Keller-Sutter Karin · Bundesrat · 2023-03-08
Keller-Sutter Karin · Bundesrat · St. Gallen · 2023-03-08
Wortprotokoll
Ich bitte Sie namens des Bundesrates, diesen Minderheitsantrag abzulehnen. Der Minderheitsantrag verlangt eine Senkung des Steuersatzes für nikotinhaltige Flüssigkeiten von 20 auf 11 Rappen je Milliliter.
Der Steuersatz von 20 Rappen ist im Vergleich zum Risikoprofil eher hoch angesetzt, das ist einzuräumen. Es gilt jedoch zu beachten, dass die Annahme der um bis zu 95 Prozent tieferen Schädlichkeit von E-Zigaretten auf Schätzungen und Studien beruht; das ist eben keine exakte Wissenschaft.
Die Steuerbelastung fällt mit dem vom Bundesrat vorgeschlagenen Steuersatz um rund 93 Prozent tiefer aus als bei herkömmlichen Tabakprodukten. Dem Parlamentsauftrag auf eine dem geringeren Risikoprofil entsprechende Besteuerung von E-Zigaretten wird damit Rechnung getragen.
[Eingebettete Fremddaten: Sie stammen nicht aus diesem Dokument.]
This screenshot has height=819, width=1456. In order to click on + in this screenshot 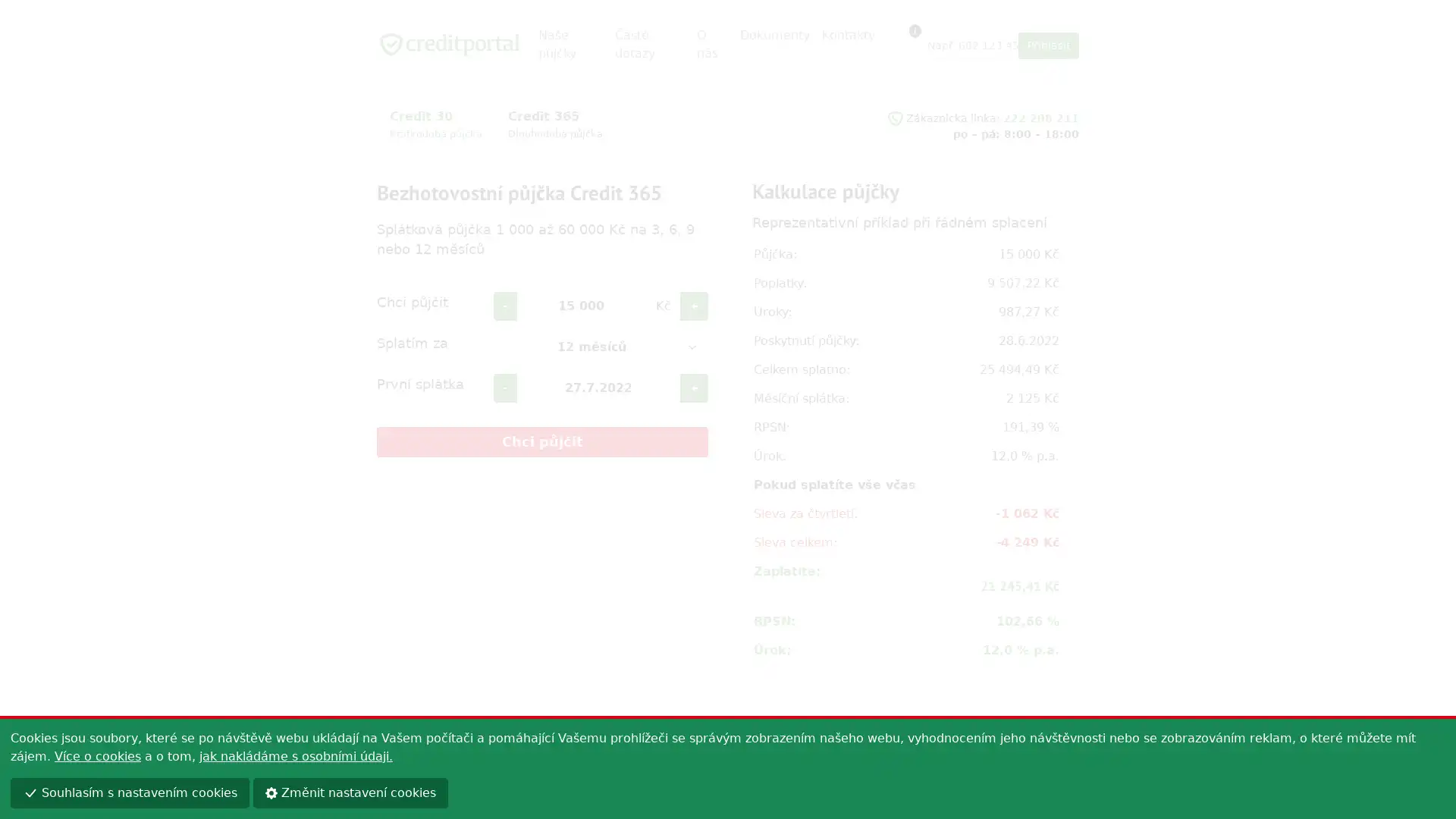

Ich möchte nicht zu sehr ins Detail gehen. Aber nachdem Herr Ständerat Germann gesagt hat, der Bundesrat habe im laufenden Spiel die Spielregeln geändert, möchte ich darauf hinweisen, dass die Rechnung, die Sie machen, mit den 11 Rappen je Milliliter, aus dem erläuternden Bericht zur Vernehmlassung stammt. Aber der Bundesrat hat in der Botschaft die Berechnung geändert. Es wurde zuerst von einer Äquivalenz von 2 Millilitern für eine Schachtel Zigaretten ausgegangen; in der Botschaft ging man dann neu von einer Äquivalenz von 1,5 Millilitern aus. Offensichtlich wurde die Berechnung korrigiert. Das heisst also, dass man in der Botschaft gesagt hat, es gebe eine Äquivalenz von 1,5 Millilitern, da die Flüssigkeitsmenge, welche einer Schachtel Zigaretten gleichgesetzt werden kann, in der Regel zwischen 1 und 2 Milliliter beträgt.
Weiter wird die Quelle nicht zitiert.